On 29-Jun-16 8:08 AM, Jonathan Patterson wrote:
>
> Great, thank you.
> We're just using TCP over gigabit ethernet for the network.
> Slurm is 15.08.6, but it's not doing the checkpointing. I'm doing that 
> manually. As fas as slurm is concerned, there is no checkpointing.
> I'm not starting MPI jobs with dmtcp_launch - I'm not aiming to checkpoint 
> the MPI jobs, it's the 1-core, low-memory simple jobs that I want to 
> checkpoint, so these can be moved around to make way for the more complex 
> jobs. So I'm thinking we can leave MPI out of this.
> Most jobs are running with no problems, it's just the dmtcp ones that 
> *occasionally* have a problem.
> Some of the failing jobs (specific ones) complain about libdl.so (see below), 
> but not all of them, if that helps. Maybe we should deal with that issue 
> first?
> The other failing jobs fail simply with the message I posted before.
>
> [43000] WARNING at dlwrappers.cpp:75 in dlopen; REASON='JWARNING(ret) failed'
>      filename = libirml.so.1
>      flag = 1
> Message: dlopen failed.  You may also see a message 'ERROR: ld.so:'
> from libdl.so.  If this happens only under DMTCP, then consider setting
> the environment variable DMTCP_DL_PLUGIN to "0" before 'dmtcp_launch'.
> If the problem persists, please write to the DMTCP developers.
>
> [43000] NOTE at processinfo.cpp:199 in growStack; REASON='bottom-most page of 
> stack (page with highest address) was
>   invisible in /proc/self/maps. It is made visible again now.'
> [43000] WARNING at dlwrappers.cpp:75 in dlopen; REASON='JWARNING(ret) failed'
>      filename = libcilkrts.so
>      flag = 1
> Message: dlopen failed.  You may also see a message 'ERROR: ld.so:'
> from libdl.so.  If this happens only under DMTCP, then consider setting
> the environment variable DMTCP_DL_PLUGIN to "0" before 'dmtcp_launch'.
> If the problem persists, please write to the DMTCP developers.
>
> [43000] ERROR at dmtcpmessagetypes.cpp:65 in assertValid; 
> REASON='JASSERT(strcmp ( DMTCP_MAGIC_STRING,_magicBits ) == 0) failed'
>      _magicBits =
> Message: read invalid message, _magicBits mismatch.  Did DMTCP coordinator 
> die uncleanly?
>
>
>
> On 28/06/16 22:59, Jiajun Cao wrote:
>> Hi Jonathan,
>>
>> Thanks for writing to us. We're definitely glad to help you with the
>> problem. Can you provide us the following info:
>>
>> What's the interconnect of the cluster, InfiniBand, TCP?
>>
>> What versions of Slurm and MPI do you use?
>>
>> Aside from the failure jobs, are the remaining jobs successful? Can they
>> checkpoint/restart successfully?
>>
>> The log you sent is very general: it tells only that the client cannot
>> connect to the coordinator somehow. There can be various reasons for
>> that. We'll need to dig further.
>>
>> Best,
>> Jiajun
>>
>> On Tue, Jun 28, 2016 at 11:45 AM, Jonathan Patterson <j...@astro.ox.ac.uk
>> <mailto:j...@astro.ox.ac.uk>> wrote:
>>
>>
>>              Hello!
>>              I'm running v. 2.4.4 on CentOS 6.8, kernel
>>     2.6.32-431.20.3.el6.x86_64
>>              This is a cluster, with ~ 100 compute nodes, running slurm.

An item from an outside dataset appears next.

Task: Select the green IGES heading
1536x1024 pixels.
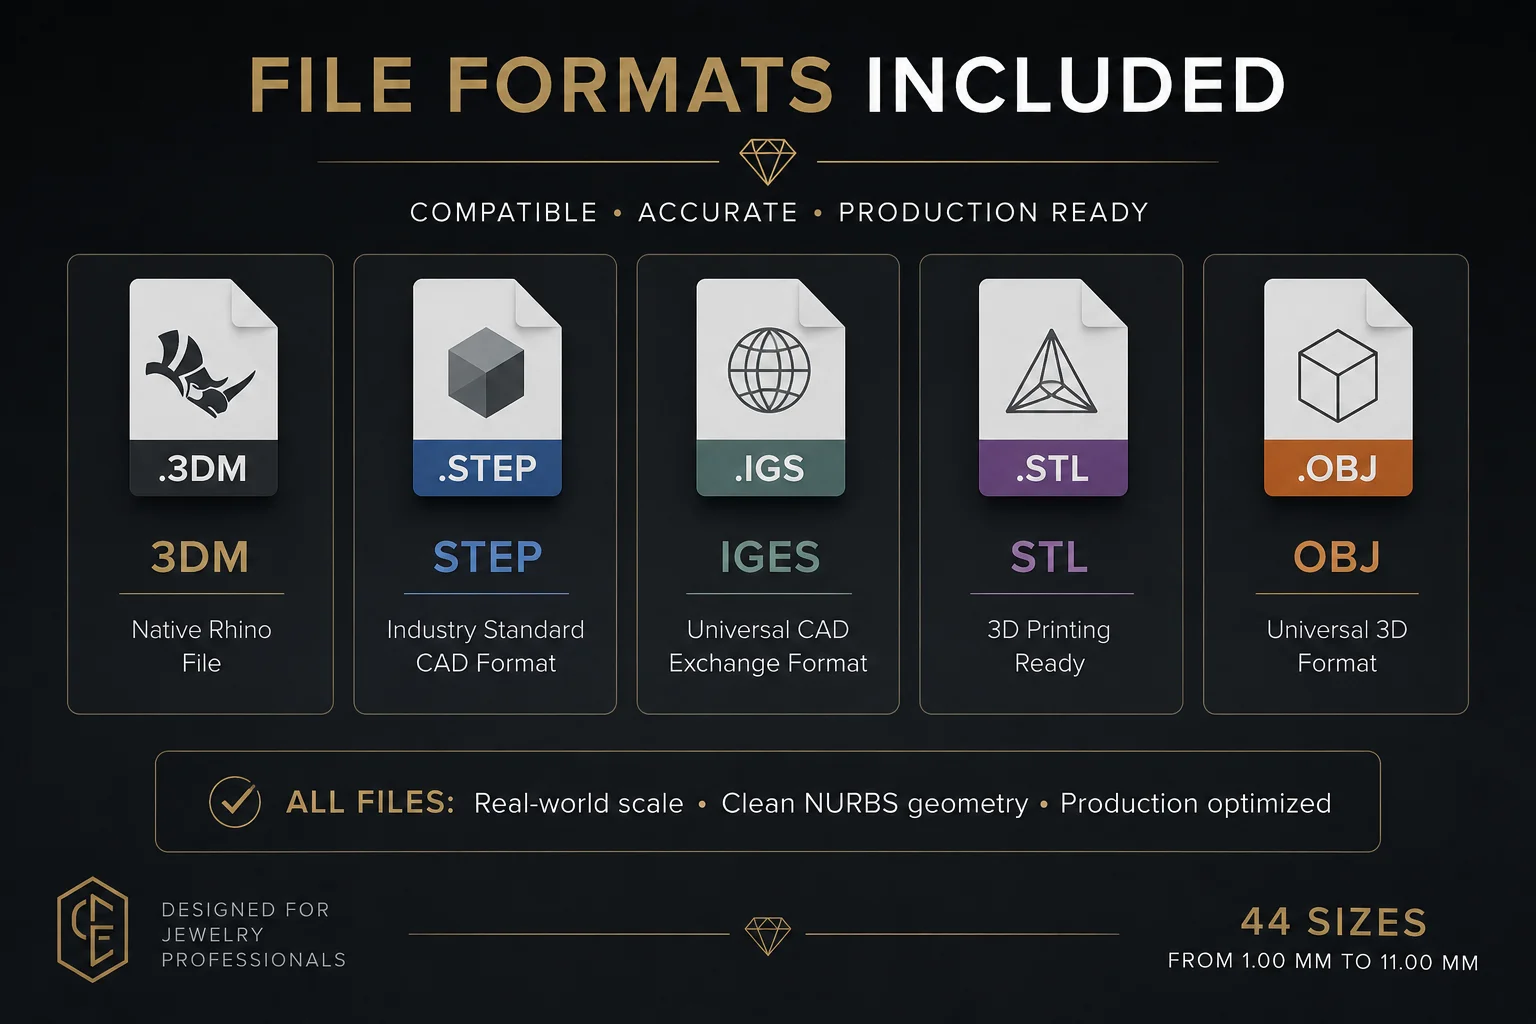Action: [x=770, y=557]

>>              Jobs are started with dmtcp_launch --rm. The idea is that
>>     jobs can be checkpointed as needed, to move them around between
>>     machines to fit jobs together to make room for high memory/specific
>>     MPI geometry jobs. This has worked well, but...
>>              Out of ~ 45,000 jobs that have run so far, ~ 100 have
>>     errors as below. I cannot find a common compute node, time, job
>>     type, user, memory usage, or any other factor - it seems that dmtcp
>>     is just randomly generating this error. This stops the job, which is
>>     a bit of a problem. No checkpointing was attempted on these jobs.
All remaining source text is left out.